**Extrait du texte**
::::

Sale temps pour la presse
Le pouvoir multiplie les actes d’hostilité
Sale temps pour la presse
El Watan, 3 mai 2016
Comme les années précédentes, les journalistes algériens rencontrent des difficultés à accéder aux sources d’information, surtout au niveau des hautes instances de l’Etat et des administrations locales. La fermeture de tous les canaux de communication laisse donc la voie ouverte aux spéculations.
La Journée internationale de la liberté de la presse est célébrée, cette année, sous le signe de nouvelles restrictions contre tout ce qui représente, dans le pays, la presse. Pour mieux «gratifier» la presse algérienne, le pouvoir lui a offert un cadeau : la veille de la date célébrant la liberté de la presse, il attaque en justice El Khabar, l’un des rares journaux arabophones qui ont réussi à s’imposer tout au long des 25 ans de multipartisme médiatique que connaît l’Algérie. Non content d’avoir étranglé le journal en exerçant un chantage sur les annonceurs privés – mesure qui a touché également El Watan – le pouvoir veut donc pousser El Khabar à l’asphyxie financière.
Car interdire la cession de certaines actions en faveur de Cevital signifie une volonté de mise à mort du titre. Alors qu’il a fait mine d’inscrire plus de libertés dans la nouvelle Constitution, adoptée en mars dernier, sans que les décrets d’application ne voient encore le jour, le pouvoir fait le contraire. En représailles contre la publication d’articles évoquant la création de sociétés offshore par des responsables algériens, le ministère de la Communication a retiré la publicité publique à certains journaux à grand tirage. C’est le cas du quotidien Liberté.
Sous prétexte d’avoir «porté atteinte» à l’image du chef de l’Etat, des journalistes français ont été interdits de visa d’accès en Algérie. Un fait dénoncé par de nombreuses organisations internationales de défense des droits des journalistes et de la liberté d’expression qui estiment que ce genre de comportement ne favorisent en aucun cas la promotion de la liberté de la presse. En plus de ces mesures de coercition, les autorités continuent d’harceler des journalistes pour leurs écrits. C’est le cas d’un journaliste du quotidien gouvernemental El Djoumhouria (qui paraît à Oran) qui fait l’objet de l’acharnement de son directeur de la publication.
Poursuivi pour «atteinte au Prophète», le rédacteur a pourtant été blanchi en première instance par le tribunal d’Oran. Mais son patron fait appel. L’affaire sera donc jugée en appel. Une blogueuse de Tlemcen, Zoulikha Belarbi, a été traînée dans les tribunaux pour avoir caricaturé le chef de l’Etat. Elle s’en est sortie à bon compte suite à la mobilisation des associations de défense des droits de l’homme. Mais elle a servi d’exemple à ceux qui seraient tentés de dessiner Abdelaziz Bouteflika ou toute autre personnalité du pouvoir.

::::

**Liste des tâches**
1. Dites si chacune des affirmations suivantes concorde avec l’article sur la liberté de la presse en Algérie, en répondant par oui ou par non et en citant fidèlement les mots décisifs : (a) Le pouvoir a attaqué El Khabar en justice la veille de la Journée internationale de la liberté de la presse. (b) La blogueuse de Tlemcen a été lourdement condamnée. (c) Le journaliste d’El Djoumhouria a été condamné en première instance.
2. D’après l’article, pour quelle raison le ministère de la Communication a-t-il retiré la publicité publique à certains journaux à grand tirage ?
Les lignes qui suivent n’ont aucun rapport avec l’article.

::::

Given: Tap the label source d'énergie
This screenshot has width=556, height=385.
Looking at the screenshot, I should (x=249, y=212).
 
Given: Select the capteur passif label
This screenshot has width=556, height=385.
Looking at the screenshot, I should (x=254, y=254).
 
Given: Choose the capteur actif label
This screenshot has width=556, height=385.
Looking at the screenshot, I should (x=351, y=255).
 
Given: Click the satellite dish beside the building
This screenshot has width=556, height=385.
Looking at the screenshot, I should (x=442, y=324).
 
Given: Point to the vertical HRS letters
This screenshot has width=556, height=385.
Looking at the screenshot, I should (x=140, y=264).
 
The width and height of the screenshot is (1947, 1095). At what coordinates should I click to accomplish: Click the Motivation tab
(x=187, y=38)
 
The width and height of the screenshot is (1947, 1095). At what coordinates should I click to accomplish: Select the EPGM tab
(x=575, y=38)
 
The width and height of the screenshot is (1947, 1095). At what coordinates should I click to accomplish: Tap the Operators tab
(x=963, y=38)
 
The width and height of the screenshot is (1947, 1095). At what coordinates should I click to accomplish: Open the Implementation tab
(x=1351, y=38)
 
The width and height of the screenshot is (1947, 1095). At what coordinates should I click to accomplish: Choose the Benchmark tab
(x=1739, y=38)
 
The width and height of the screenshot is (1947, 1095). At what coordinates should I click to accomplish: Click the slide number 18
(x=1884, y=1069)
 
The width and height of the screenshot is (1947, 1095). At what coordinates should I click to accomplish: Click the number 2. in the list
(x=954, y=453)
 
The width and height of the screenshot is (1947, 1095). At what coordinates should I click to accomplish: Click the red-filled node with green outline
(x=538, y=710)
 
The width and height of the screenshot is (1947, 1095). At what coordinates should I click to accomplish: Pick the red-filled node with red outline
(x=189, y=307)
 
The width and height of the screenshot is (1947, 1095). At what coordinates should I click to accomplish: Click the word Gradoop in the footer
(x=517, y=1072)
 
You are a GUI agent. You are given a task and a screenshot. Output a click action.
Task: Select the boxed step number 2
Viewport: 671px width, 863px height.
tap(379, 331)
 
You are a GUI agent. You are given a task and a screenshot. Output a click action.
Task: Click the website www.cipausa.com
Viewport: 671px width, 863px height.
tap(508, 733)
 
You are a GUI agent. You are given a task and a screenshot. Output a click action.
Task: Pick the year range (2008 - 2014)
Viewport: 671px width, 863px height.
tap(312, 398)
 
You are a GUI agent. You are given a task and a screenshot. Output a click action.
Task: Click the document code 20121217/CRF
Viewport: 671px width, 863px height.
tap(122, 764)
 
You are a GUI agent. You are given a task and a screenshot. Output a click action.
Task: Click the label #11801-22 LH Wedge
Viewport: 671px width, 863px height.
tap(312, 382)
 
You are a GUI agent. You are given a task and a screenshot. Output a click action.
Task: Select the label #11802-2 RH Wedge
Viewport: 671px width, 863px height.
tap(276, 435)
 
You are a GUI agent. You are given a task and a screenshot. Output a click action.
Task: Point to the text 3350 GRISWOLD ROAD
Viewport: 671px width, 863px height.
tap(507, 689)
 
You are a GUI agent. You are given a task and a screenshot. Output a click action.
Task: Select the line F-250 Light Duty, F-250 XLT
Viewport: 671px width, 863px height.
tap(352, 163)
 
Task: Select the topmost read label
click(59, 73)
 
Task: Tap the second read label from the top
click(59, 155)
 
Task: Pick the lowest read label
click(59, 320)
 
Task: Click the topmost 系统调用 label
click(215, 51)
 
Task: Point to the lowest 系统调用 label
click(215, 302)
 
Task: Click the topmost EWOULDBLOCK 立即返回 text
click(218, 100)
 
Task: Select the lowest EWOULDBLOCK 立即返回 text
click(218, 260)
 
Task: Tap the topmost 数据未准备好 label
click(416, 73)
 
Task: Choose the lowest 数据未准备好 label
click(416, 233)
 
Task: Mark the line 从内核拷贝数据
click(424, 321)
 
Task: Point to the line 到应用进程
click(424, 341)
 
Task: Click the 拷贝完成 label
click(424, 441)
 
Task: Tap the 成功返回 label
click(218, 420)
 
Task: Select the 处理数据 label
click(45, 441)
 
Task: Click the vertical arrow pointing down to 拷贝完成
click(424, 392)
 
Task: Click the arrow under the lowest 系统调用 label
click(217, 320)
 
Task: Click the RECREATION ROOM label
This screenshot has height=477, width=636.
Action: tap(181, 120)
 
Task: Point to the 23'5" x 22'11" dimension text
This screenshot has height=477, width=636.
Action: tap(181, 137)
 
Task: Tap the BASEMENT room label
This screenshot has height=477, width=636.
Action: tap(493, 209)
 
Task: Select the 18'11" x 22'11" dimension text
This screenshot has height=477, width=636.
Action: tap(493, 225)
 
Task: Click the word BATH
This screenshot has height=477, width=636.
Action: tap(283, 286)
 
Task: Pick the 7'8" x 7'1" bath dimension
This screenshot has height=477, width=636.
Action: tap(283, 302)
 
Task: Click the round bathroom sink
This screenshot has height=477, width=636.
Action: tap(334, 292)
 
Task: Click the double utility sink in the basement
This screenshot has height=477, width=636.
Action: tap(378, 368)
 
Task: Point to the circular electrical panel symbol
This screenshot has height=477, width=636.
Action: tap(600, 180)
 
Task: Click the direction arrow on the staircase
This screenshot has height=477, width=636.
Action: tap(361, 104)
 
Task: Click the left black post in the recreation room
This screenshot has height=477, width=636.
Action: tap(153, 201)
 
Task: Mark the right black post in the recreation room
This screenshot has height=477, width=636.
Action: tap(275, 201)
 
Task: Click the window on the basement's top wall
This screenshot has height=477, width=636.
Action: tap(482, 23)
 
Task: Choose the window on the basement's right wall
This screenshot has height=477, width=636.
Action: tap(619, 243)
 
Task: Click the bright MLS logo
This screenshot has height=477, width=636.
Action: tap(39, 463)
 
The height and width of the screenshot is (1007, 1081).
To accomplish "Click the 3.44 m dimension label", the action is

::::

**Réponses aux tâches**
1.
(a) Oui : « la veille de la date célébrant la liberté de la presse, il attaque en justice El Khabar ».
(b) Non : « Elle s’en est sortie à bon compte ».
(c) Non : « le rédacteur a pourtant été blanchi en première instance par le tribunal d’Oran ».

2. Le ministère a agi en représailles contre la publication d’articles évoquant la création de sociétés offshore par des responsables algériens. Le quotidien Liberté fait partie des journaux touchés.